**Recorded data:**
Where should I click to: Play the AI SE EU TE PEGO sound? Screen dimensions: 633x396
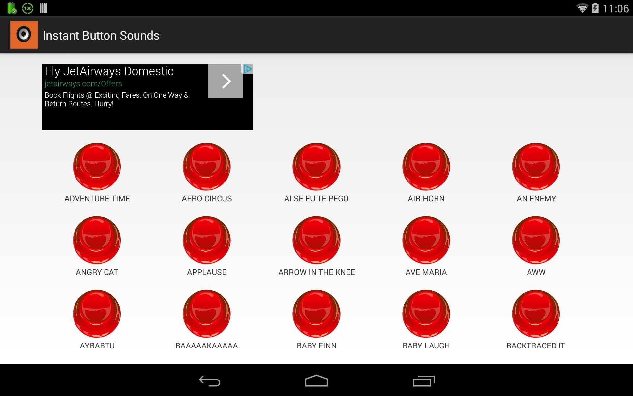pos(317,167)
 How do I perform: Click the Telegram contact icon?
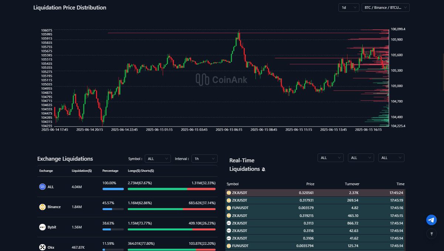pyautogui.click(x=431, y=220)
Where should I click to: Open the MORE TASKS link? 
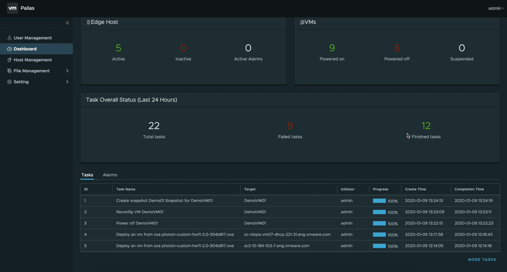[482, 259]
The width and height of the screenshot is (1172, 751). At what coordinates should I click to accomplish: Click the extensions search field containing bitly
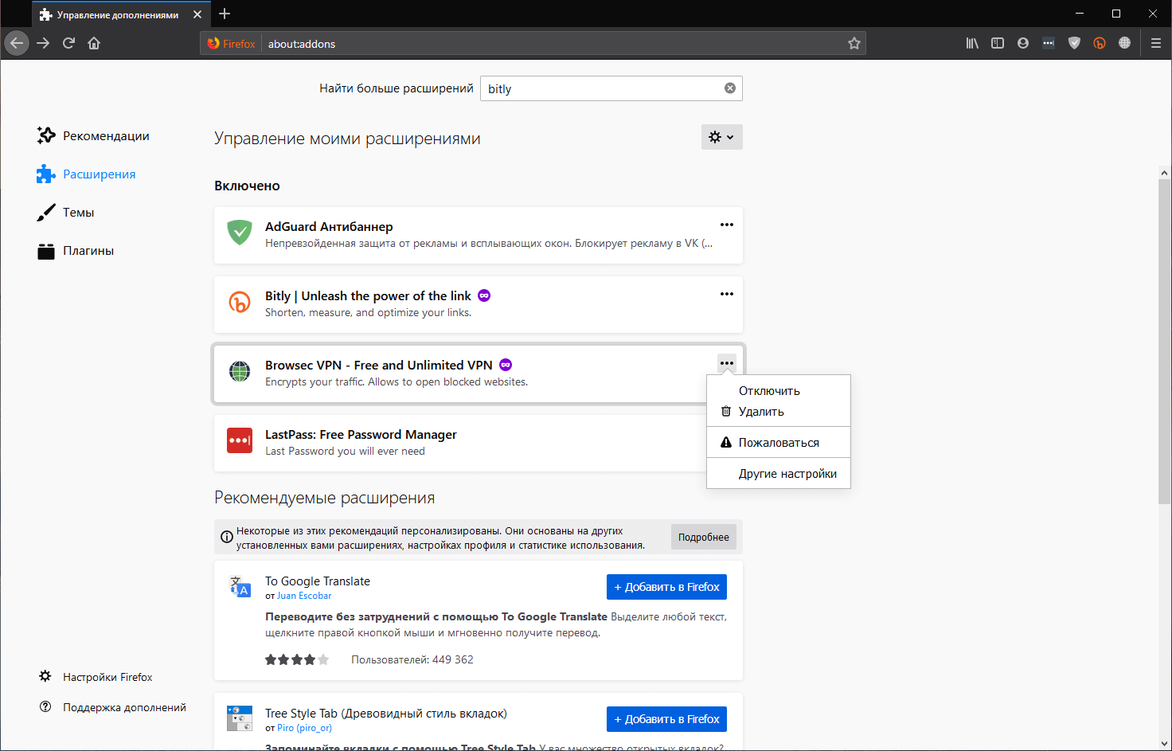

**Task description:** Rewrite the rows above, changing "Where should I click to" to "What should I select to" wherever it occurs and leaving everything else the same. Leave the pictures out.

**Task solution:**
What should I select to: Play the AI SE EU TE PEGO sound? Screen dimensions: 633x396
pos(317,167)
 How do I perform: Click the Telegram contact icon?
pyautogui.click(x=431, y=220)
What should I select to: Open the MORE TASKS link? 
[482, 259]
The width and height of the screenshot is (1172, 751). At what coordinates should I click to accomplish: Click the extensions search field containing bitly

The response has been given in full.